Over the past six months I've been seeing various doctors in an attempt to deal with I consider to be two separate issues (dyssomnias, as they're called): the first is the poor quality of my actual sleep, the second my inability to sleep at night.
Through a polysomnogram conducted during an overnight stay in a sleep lab, the sleep quality issue has been diagnosed as obstructive sleep apnea (OSA), which, briefly, means that while I'm sleeping my airway closes up and I stop breathing for a brief period of time. This happens constantly throughout my sleep, causing me to briefly wake up over and over again, which is why I never feel rested or refreshed. I'm trying to solve this problem with the use of a CPAP machine, which pumps pressurized air through my nose to keep the airway open. It's a little machine that connects, via a hose, to a mask which goes over my nose, and which I'm trying to retail as "sexy in a Blue Velvet kind of way." (Not much luck so far.) It hasn't really been helpful so far, but I'm gonna keep trying.
So today I saw my sleep doctor (a pulmonologist) to talk about my being unable to fall asleep. I'm convinced that I have delayed sleep phase syndrome (DSPS), which not surprisingly means that my body clock is out of whack so that I'm tired during the day and awake at night. But, and here's where my frustration kicks in, I can't get my doctor to really listen to me.
When I had my overnight stays at the sleep lab (once for the polysomnogram, once to fit me for the CPAP) I fell asleep at around 11pm, slept for about an hour or so, and then was up for the rest of the night. So according to the doctor, the fact that I briefly fell asleep at around 11 shows that I don't have DSPS. I tried to explain to him that this happens occasionally, and that it's the equivalent of a mid-day nap for a normal person. This didn't impress him.
He told me I should try sleep medications. (Gee, I never thought of that. Brilliant.) I informed him that I've tried every sleep aid known to man, from ambien to lunesta to trazodone to restoril to medications that haven't been used in twenty years. Not one of them puts me to sleep. His answer to this was, "well, you haven't tried them with the CPAP." Now, just so we're clear here, the purpose of the CPAP is not to put you to sleep, it's to keep you asleep. It has nothing whatsoever to do with DSPS or any other dyssomnia that prevents you from falling asleep. And, on top of that, it's not even doing what it's supposed to do for me.

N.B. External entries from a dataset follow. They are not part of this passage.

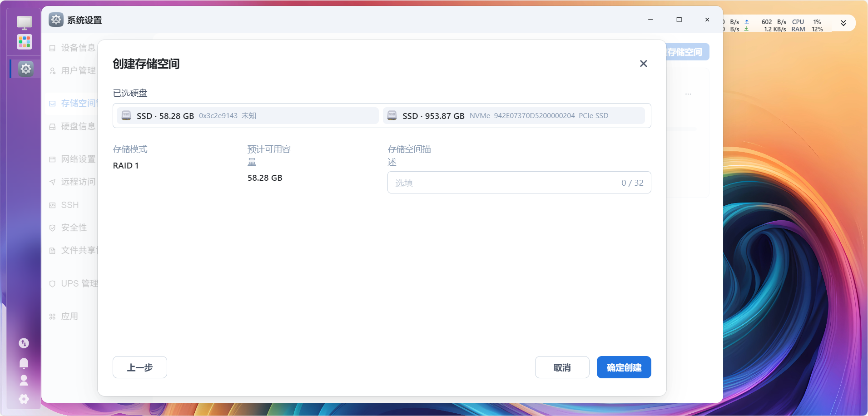Open the three-dot more options menu
The height and width of the screenshot is (416, 868).
pos(688,94)
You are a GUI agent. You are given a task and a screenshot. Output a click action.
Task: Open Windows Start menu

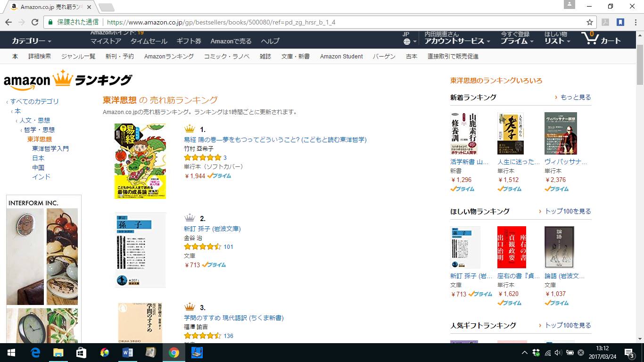pos(11,353)
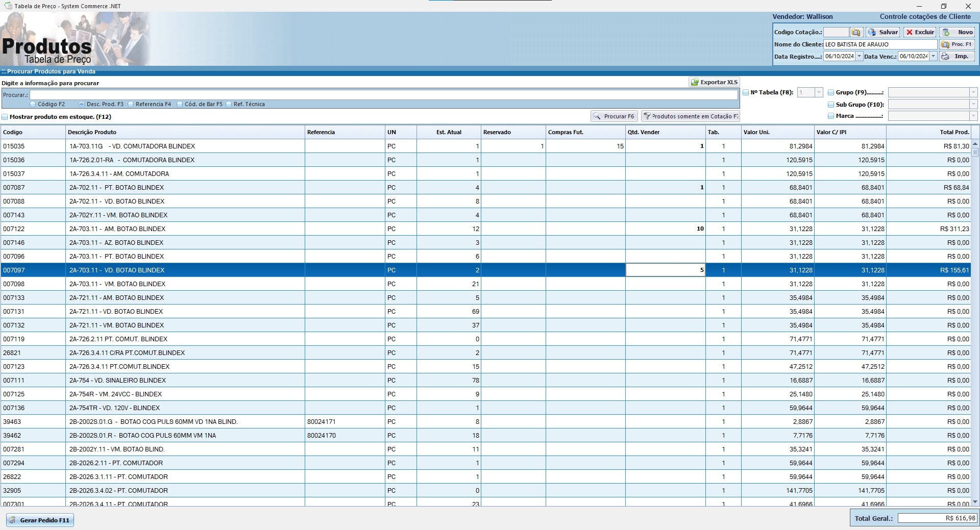
Task: Enable Mostrar produto em estoque checkbox
Action: [x=5, y=117]
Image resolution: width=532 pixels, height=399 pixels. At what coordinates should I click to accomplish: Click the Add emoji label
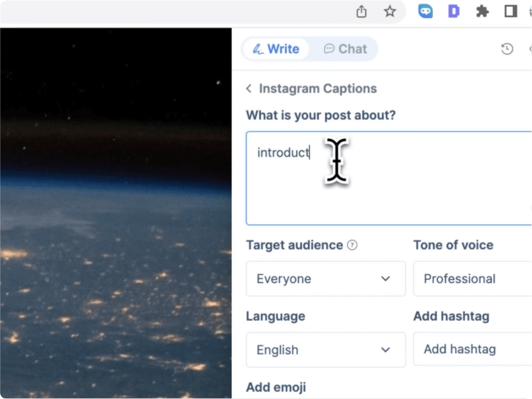[276, 387]
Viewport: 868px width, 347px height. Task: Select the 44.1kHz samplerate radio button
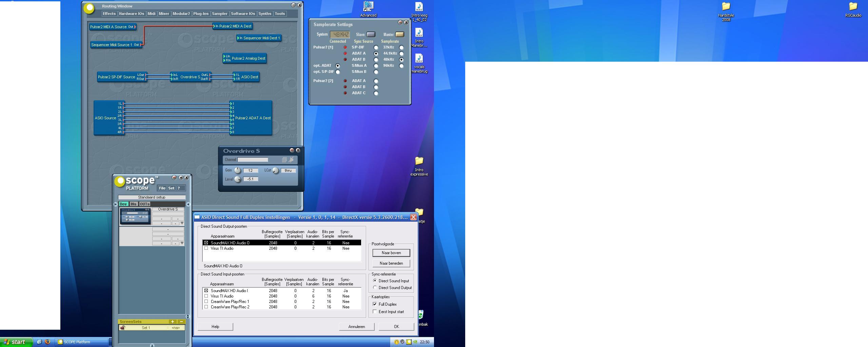[x=401, y=54]
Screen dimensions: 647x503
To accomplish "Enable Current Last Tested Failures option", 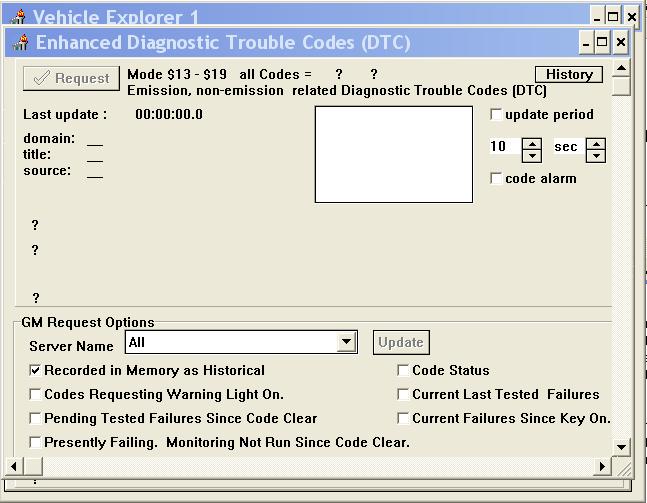I will click(x=404, y=395).
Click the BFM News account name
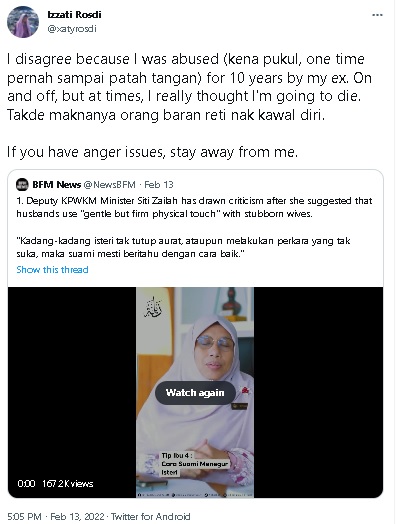Viewport: 401px width, 524px height. pyautogui.click(x=57, y=184)
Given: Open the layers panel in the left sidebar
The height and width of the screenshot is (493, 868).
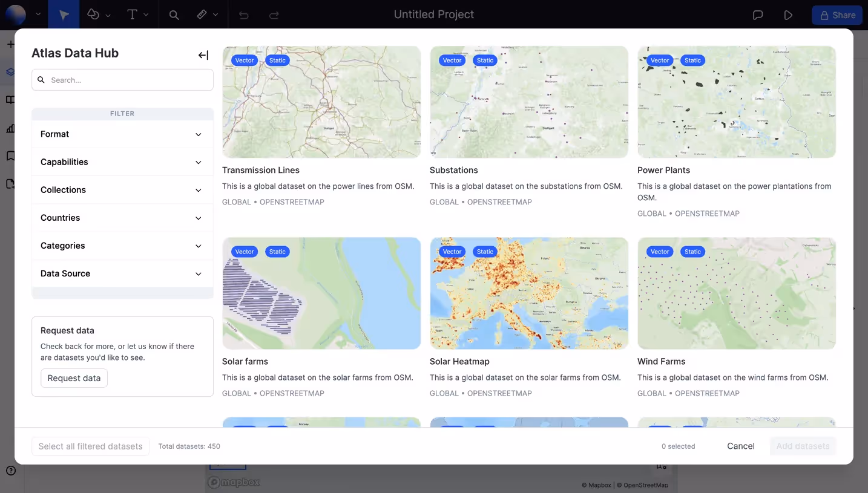Looking at the screenshot, I should pos(10,71).
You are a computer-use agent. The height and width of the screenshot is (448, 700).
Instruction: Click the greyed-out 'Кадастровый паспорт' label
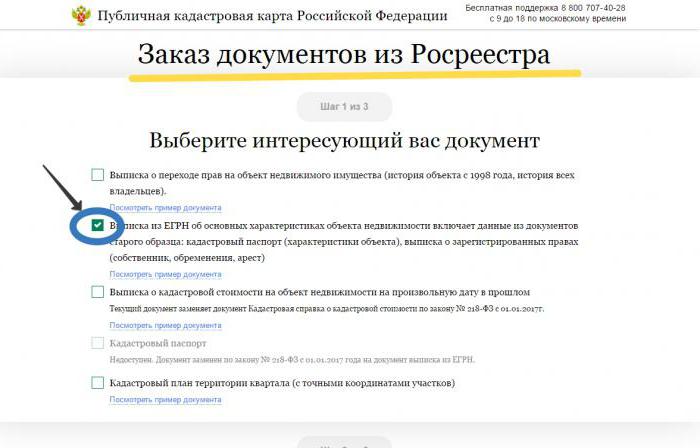158,343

I'm not generally shy about expressing my opinion, but my attitude is that you shouldn't piss off the people who control your physical and mental well being. So as much as I wanted to, at no point did I leap out of my chair and strangle the doc.
The upshot of all this? I'm going to try the remedy for DSPS, which is to force your body clock to "reset" by pushing forward the time you go to sleep until you're where you want to be. In otherwords, if I usually fall asleep around 6am, I'll push it to 7am for a couple of days, then 8am, etc, until I'm pusing it to midnight or 1am. This'll take about a month, and is supposedly not much fun, but it's either that or completely give up on any semblance of a normal life, which I'm not quite ready to do.
I'll keep you up-to-date through a series of really short blog posts, but I promise not to turn this into a "here's what's wrong with me" diary. In otherwords, enough about me: what do you think about me?
I now return you to your regularly scheduled blog programming.